# [Activity]
Please restate word for word each line from the one containing "You are a GUI" to the last line of the records below, and drop the pictures.

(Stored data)

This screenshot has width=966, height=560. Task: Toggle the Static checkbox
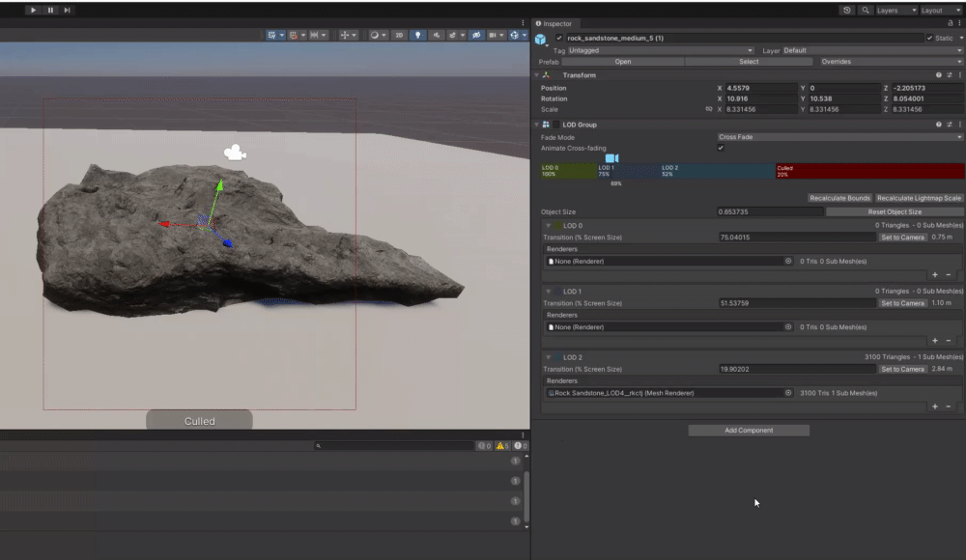click(930, 38)
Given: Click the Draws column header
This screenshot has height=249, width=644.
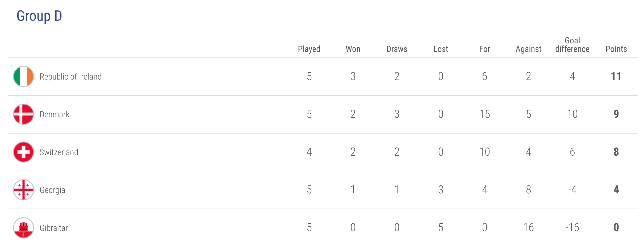Looking at the screenshot, I should click(x=397, y=49).
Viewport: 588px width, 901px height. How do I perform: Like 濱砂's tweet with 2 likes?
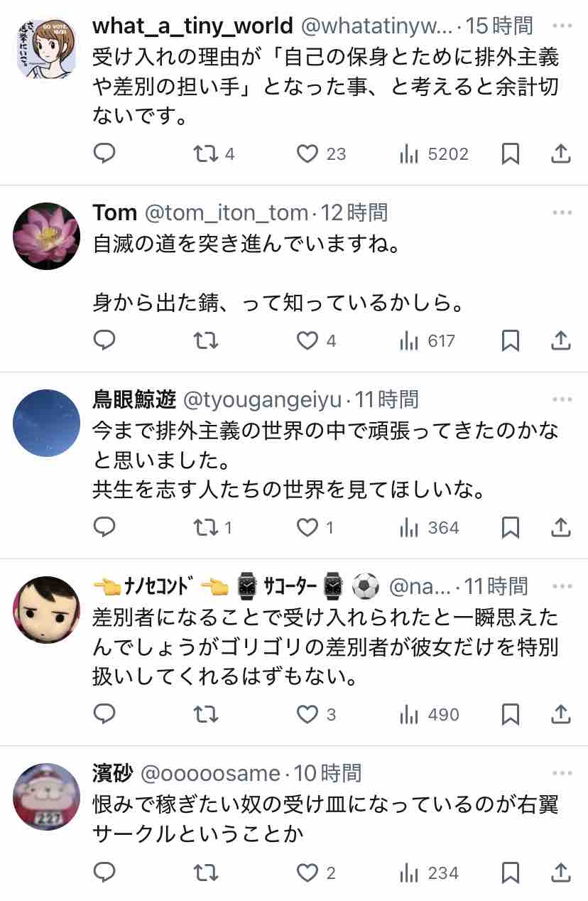307,872
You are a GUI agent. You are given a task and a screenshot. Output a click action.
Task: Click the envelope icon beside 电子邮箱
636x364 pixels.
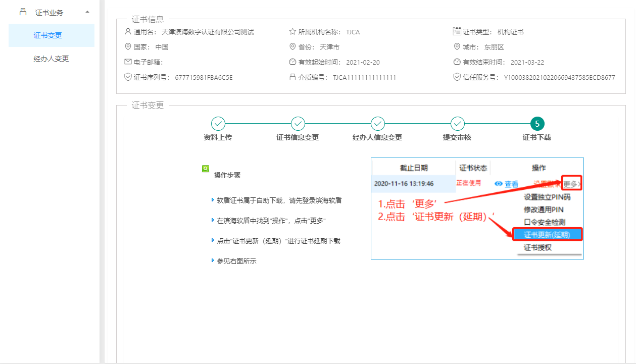click(x=128, y=62)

# [Written answer]
You are a GUI agent. You are given a task and a screenshot. Output a click action.
Task: Click the envelope icon beside 电子邮箱
636x364 pixels.
click(x=128, y=62)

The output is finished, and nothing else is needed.